Litigation

Cal. Litig. VOLUME 37, ISSUE 2, AUGUST 2024

PROPOSITION 65: THE UBIQUITOUS, YET INVISIBLE LITIGATION

Written by Barbara Adams*

Imagine you are in trial defending a client against a Proposition 65 claim. The allegation is that your client sold a product containing a chemical that the State has found can cause cancer and/or reproductive harm and that your client did not warn potential purchasers of that product. While your client did not place a warning on its product about the presence of the chemical, that warning is only required if the use of the product would expose the average user to a level of the chemical above the "safe harbor" limit set by the relevant state agency. So, the plaintiff has to prove that level of exposure would occur, of course. Right?

Wrong.

All the plaintiff is required to show is that use of the product will "expose" the consumer to one of the relevant chemicals.

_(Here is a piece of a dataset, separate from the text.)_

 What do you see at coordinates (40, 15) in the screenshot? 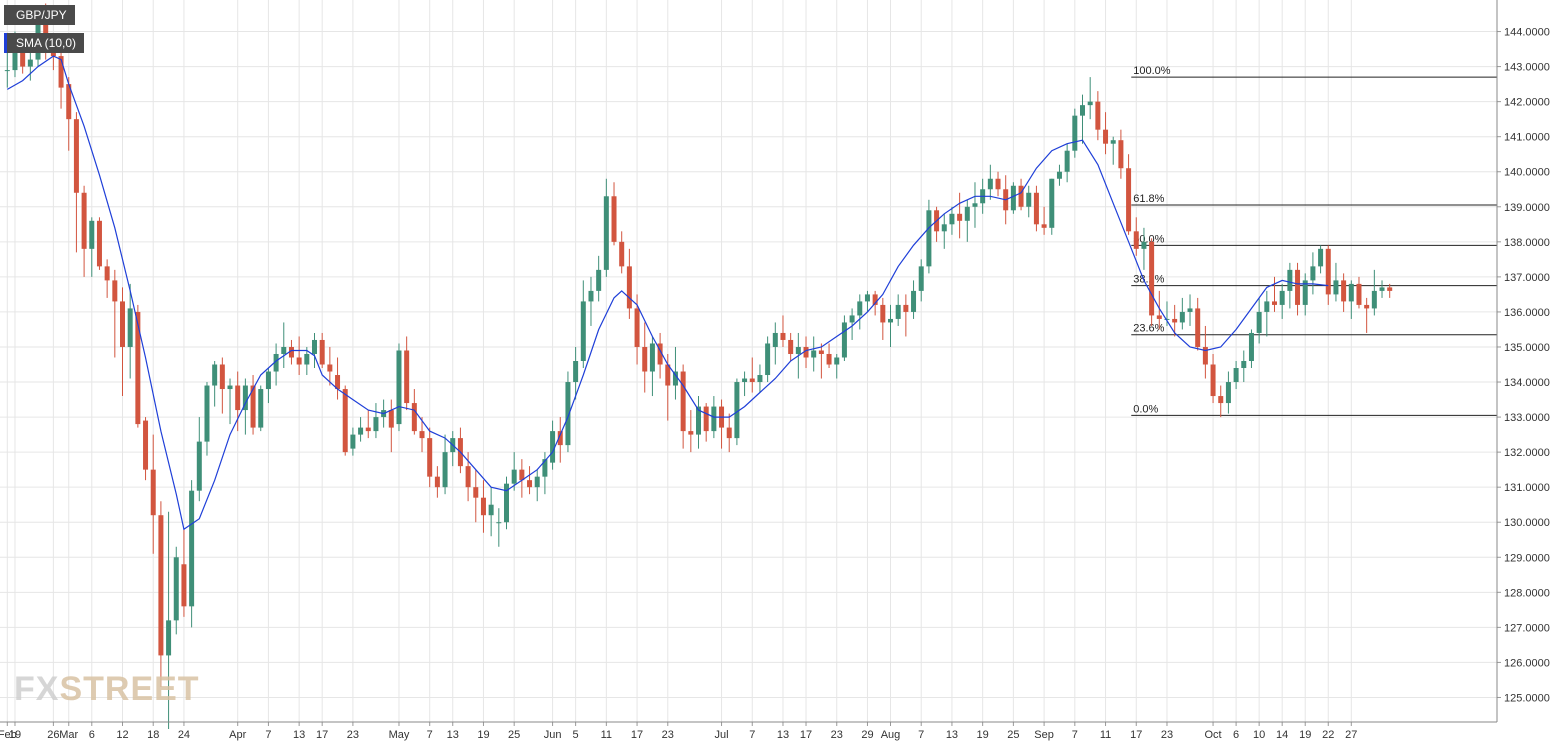
I see `symbol-legend: GBP/JPY` at bounding box center [40, 15].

That is, that the product has a detectable level of the chemical, and no warning was provided prior to purchase of the item in question. The burden then shifts to the defendant to establish that the average use or consumption of the product at issue will not expose the average user to a level of the chemical above the hazard level — a task that at a minimum requires expert testimony that includes lab tests for the level of the chemical; in a nonfood case, human factors analysis to determine how the average user handles or uses the product; in a food case, the average consumption of the product; and a toxicologist, using that evidence, to ascertain the level of exposure the average consumer would experience as a result of the use of the product.